Marriage and Cohabitation in the United States

The U.S. Department of Health and Human Services (CDC/Centers for Disease Control) just released a new study on marriage and cohabitation in the United States. The study defines cohabitation as “a man and woman living together in a sexual relationship without being married.” The findings confirm what earlier studies have reported — that couples who live together before marriage are more likely to divorce. As The New York Times reports:

Couples who live together before they get married are less likely to stay married, a new study has found. But their chances improve if they were already engaged when they began living together. The likelihood that a marriage would last for a decade or more decreased by six percentage points if the couple had cohabited first, the study found …

The survey found that about 28 percent of men and women had cohabitated before their first marriage and that about 7 percent lived together and never married. About 23 percent of women and 18 percent of men married without having lived together. Women who were not living with both of their biological or adoptive parents when they were 14 years old were less likely to be married and more likely to be cohabiting than those who grew up with both parents.

For more information on the effects of living together before marriage, I encourage you to visit my series on the topic.

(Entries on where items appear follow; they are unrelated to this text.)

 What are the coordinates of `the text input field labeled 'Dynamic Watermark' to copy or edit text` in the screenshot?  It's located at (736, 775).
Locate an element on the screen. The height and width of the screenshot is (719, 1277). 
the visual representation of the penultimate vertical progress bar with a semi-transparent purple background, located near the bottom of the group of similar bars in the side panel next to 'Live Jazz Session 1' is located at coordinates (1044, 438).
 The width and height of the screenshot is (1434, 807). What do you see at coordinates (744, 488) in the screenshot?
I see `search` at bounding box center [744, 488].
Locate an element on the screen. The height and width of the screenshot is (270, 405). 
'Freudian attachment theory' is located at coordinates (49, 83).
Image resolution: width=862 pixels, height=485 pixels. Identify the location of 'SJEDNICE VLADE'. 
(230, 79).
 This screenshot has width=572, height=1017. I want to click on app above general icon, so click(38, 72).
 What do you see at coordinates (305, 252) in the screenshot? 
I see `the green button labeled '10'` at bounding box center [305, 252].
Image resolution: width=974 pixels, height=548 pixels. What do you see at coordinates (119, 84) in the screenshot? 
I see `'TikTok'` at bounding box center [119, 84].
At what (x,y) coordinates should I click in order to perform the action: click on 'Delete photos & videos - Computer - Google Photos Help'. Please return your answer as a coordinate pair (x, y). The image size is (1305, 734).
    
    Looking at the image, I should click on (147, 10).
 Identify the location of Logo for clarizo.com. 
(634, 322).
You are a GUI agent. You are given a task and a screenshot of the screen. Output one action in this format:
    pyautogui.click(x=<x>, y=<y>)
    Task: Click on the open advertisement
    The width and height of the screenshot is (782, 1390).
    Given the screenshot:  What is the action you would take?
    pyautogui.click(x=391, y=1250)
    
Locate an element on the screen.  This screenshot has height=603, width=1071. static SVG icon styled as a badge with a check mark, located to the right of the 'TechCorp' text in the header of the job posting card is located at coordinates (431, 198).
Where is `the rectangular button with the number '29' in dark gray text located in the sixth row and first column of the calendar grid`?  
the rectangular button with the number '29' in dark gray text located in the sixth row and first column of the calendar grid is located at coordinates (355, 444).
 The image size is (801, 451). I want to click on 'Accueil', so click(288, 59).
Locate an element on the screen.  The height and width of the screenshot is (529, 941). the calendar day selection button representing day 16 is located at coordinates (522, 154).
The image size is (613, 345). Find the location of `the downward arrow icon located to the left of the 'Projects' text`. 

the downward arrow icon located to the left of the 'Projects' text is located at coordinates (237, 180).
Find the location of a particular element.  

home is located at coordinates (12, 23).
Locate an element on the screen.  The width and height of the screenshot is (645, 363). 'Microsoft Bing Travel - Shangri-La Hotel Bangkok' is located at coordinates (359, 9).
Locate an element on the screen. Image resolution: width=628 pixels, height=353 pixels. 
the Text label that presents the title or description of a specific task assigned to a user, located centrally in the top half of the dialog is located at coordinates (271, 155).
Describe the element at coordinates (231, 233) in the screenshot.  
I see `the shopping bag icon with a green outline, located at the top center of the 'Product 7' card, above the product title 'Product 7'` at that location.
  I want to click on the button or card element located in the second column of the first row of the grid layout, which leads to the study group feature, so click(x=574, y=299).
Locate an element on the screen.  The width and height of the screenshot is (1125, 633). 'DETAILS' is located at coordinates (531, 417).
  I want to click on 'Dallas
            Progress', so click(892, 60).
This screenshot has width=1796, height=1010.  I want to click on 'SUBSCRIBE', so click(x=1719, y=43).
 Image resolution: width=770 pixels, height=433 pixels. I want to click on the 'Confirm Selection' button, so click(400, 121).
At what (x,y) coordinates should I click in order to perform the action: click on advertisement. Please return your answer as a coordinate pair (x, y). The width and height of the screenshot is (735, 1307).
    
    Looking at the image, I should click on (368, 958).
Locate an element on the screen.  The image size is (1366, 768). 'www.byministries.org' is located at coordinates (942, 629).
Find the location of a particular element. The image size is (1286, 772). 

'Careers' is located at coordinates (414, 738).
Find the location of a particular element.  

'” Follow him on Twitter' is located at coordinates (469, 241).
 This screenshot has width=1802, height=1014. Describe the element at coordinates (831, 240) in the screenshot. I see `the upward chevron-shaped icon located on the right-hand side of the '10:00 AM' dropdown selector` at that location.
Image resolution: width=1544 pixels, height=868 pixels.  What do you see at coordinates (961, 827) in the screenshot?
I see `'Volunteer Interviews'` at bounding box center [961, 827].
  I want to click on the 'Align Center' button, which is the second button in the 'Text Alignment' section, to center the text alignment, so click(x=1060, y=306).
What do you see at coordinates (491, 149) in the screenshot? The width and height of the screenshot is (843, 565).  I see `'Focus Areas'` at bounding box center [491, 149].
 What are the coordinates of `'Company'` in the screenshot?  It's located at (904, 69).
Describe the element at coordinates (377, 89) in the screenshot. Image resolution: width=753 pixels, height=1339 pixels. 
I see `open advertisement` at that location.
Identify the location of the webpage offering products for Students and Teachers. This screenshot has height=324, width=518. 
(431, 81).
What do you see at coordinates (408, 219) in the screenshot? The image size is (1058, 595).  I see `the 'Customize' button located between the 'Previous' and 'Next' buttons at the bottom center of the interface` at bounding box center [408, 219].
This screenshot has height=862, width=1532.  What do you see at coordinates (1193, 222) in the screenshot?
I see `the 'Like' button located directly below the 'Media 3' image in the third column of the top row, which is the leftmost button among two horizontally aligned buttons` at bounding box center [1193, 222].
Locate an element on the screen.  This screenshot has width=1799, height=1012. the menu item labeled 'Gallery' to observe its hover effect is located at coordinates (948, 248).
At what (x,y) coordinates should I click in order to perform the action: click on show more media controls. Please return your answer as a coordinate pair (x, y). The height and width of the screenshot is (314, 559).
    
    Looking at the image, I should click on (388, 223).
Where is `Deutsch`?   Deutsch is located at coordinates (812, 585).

Click on the following links to access the series:

Living Together Before Marriage Series:
    ● Statistics on Living Together Before Marriage
    ● Scriptures on Living Together Before Marriage
    ● Living Together Without Sex
    ● What If We Already Lived Together Before Marriage?

4 Comments

  1. Kaylee says:

    Taken from MSNBC.com:

    “The report, “Marriage and Cohabitation in the United States,” shows that more people than ever are living together without being married. And, it also shows that marriage itself is doing just fine, thanks. Contrary to past dogma, the study also shows that there is no longer a meaningful divorce gap between those who live together first and those who didn’t.”

    I am not entirely sure why two views on the same study would differ so dramatically. I currently have no intention of ever getting married. If I do get married, I want to have lived with that person before hand. God only knows what surprises are in store otherwise.

    Now, having not read the study myself, I am not saying that MSNBC is entirely right either, but i feel as though the above post is completely bias. Of course we are all entitled to our own opinions and this is your site, but how about an argument for the other side? It would make yours a lot more believable

  2. Ray Fowler says:

    Kaylee – Thanks for commenting. I am sure we all have our biases, you, me and MSNBC included. However, I don’t agree that my post above is “completely biased.” For one thing, I was quoting from The New York Times which is far from a conservative source. Also, I did read the report (link is in the article above), and here are the actual figures from Tables 16 and 17 on pages 32 and 33.

    Probability that a first marriage will survive for ten years:
        – For those who did not live together with spouse before marriage:
            Men: 0.69; Women: 0.66
        – For those who did live together with spouse before marriage:
            Men: 0.63; Women: 0.61

    Those are the numbers, so I don’t know how Brian Alexander from MSNBC can say “there is no longer a meaningful divorce gap between those who live together first and those who didn’t.” There is a statistically meaningful gap, so his statement is simply not true.

    However, I believe the moral question is far more important than the statistics. Even if the statistics demonstrated longer marriages for those who lived together first, the moral question remains. Is it morally right to live together before marriage? For those who accept the Bible as God’s Word, the Scriptures clearly say no. (Scriptures on Living Together Before Marriage)

  3. johnb says:

    How about two people in their 60’s, one married for 37 years and now a widower, the other married for 34 years and husband ran off with another woman, living together as husband and wife because of court cases affecting the past. They will never separate and will organise their respective assets after the outcomes of the court case. They will get married in the eyes of society after the court case. Are they wrong to share time together, cook for each other in their respective homes, sleep over rather than driving with alcohol in their system? Marriage in the bible is all about leaving mother and father etc with developing a relationship where kids are brought into the world. What actually defines marriage and when is marriage started? Are not this couple married in the eyes of God? Do we have to have the society’s marriage certificate to comply with the bible’s views?

  4. Amber says:

    Hello,
    This is a great message.

    I am engaged to my fiancé and we live together. What should we do if we already have a child together? I would hate to move out and for my fiancé not to see his baby all the time. What should I do scripturally?